Sep 042013
 

Fusion power has been about 10 years away for the last 50 years or so. Still, experts in the field have from time to time gone ahead and designed operational reactors based on then-current assumptions. One such design study was done in 1972 by staff at the Oak Ridge National Lab, reported on in early 1973. This was a 1000 megawatt commercial fusion powerplant based on the Tokamak torus-type reactor. The work was sponsored by the US Atomic Energy Commission.

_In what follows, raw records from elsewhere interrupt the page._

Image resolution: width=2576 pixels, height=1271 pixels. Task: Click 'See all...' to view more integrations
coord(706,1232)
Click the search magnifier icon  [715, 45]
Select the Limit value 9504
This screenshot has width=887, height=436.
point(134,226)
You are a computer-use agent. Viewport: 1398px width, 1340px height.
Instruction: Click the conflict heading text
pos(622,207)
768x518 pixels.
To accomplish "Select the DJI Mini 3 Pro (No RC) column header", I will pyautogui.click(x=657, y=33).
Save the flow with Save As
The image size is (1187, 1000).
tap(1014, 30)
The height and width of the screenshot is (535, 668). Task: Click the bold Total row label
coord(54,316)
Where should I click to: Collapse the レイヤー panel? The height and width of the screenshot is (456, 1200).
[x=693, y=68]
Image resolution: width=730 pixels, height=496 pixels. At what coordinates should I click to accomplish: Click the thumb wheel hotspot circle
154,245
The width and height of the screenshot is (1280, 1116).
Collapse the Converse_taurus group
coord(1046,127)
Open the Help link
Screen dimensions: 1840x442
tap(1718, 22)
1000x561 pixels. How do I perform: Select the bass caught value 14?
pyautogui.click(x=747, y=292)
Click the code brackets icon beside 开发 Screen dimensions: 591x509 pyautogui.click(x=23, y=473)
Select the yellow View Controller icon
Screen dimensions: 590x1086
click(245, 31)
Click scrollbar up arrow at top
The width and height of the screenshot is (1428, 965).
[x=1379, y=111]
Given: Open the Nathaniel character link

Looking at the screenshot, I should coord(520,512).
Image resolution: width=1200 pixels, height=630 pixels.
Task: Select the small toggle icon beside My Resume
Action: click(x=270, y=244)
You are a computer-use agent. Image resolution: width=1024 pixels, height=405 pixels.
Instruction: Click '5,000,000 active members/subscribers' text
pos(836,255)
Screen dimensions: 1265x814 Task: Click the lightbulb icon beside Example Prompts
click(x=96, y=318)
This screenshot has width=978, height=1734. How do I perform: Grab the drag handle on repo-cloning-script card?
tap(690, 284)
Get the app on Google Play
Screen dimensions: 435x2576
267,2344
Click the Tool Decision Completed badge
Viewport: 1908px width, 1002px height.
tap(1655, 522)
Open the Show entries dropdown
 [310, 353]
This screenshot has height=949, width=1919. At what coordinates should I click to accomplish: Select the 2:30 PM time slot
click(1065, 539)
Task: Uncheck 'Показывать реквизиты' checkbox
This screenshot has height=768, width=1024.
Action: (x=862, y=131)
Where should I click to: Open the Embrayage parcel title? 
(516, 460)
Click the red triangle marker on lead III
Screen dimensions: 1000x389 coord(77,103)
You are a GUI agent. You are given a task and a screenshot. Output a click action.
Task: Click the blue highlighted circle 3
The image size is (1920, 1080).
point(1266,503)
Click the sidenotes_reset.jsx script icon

A 30,000 gauss superconducting toroidal electromagnet would serve as the deuterium and tritium containment and compression field, driving up pressure and temperature to fusion levels. Neutrons spit out by the reaction would be absorbed by a thick blanket of liquid lithium; absorption of the neutrons would cause the lithium to fission and create tritium at a rate higher than tritium is consumed in fusion, thus making the system self sustaining as far as tritium. While a reactor like this, if made workable, would not have the sort of safety issues associated with fission reactors (see: Chernobyl, Fukushima), there would still be the potential issue of many tons of molten lithium. At the best of time lithium and the oxygen in air do not get along well; melt the lithium and expose it to oxygen – say, via a split weld or a broken pipe – and you’d have one spectacular magnesium-like fire that would probably reduce the entire plant (including the concrete structure) to smoldering ash.

Needless to say, no commercial powerplant like this has been built. One like it is… at least 10 years away.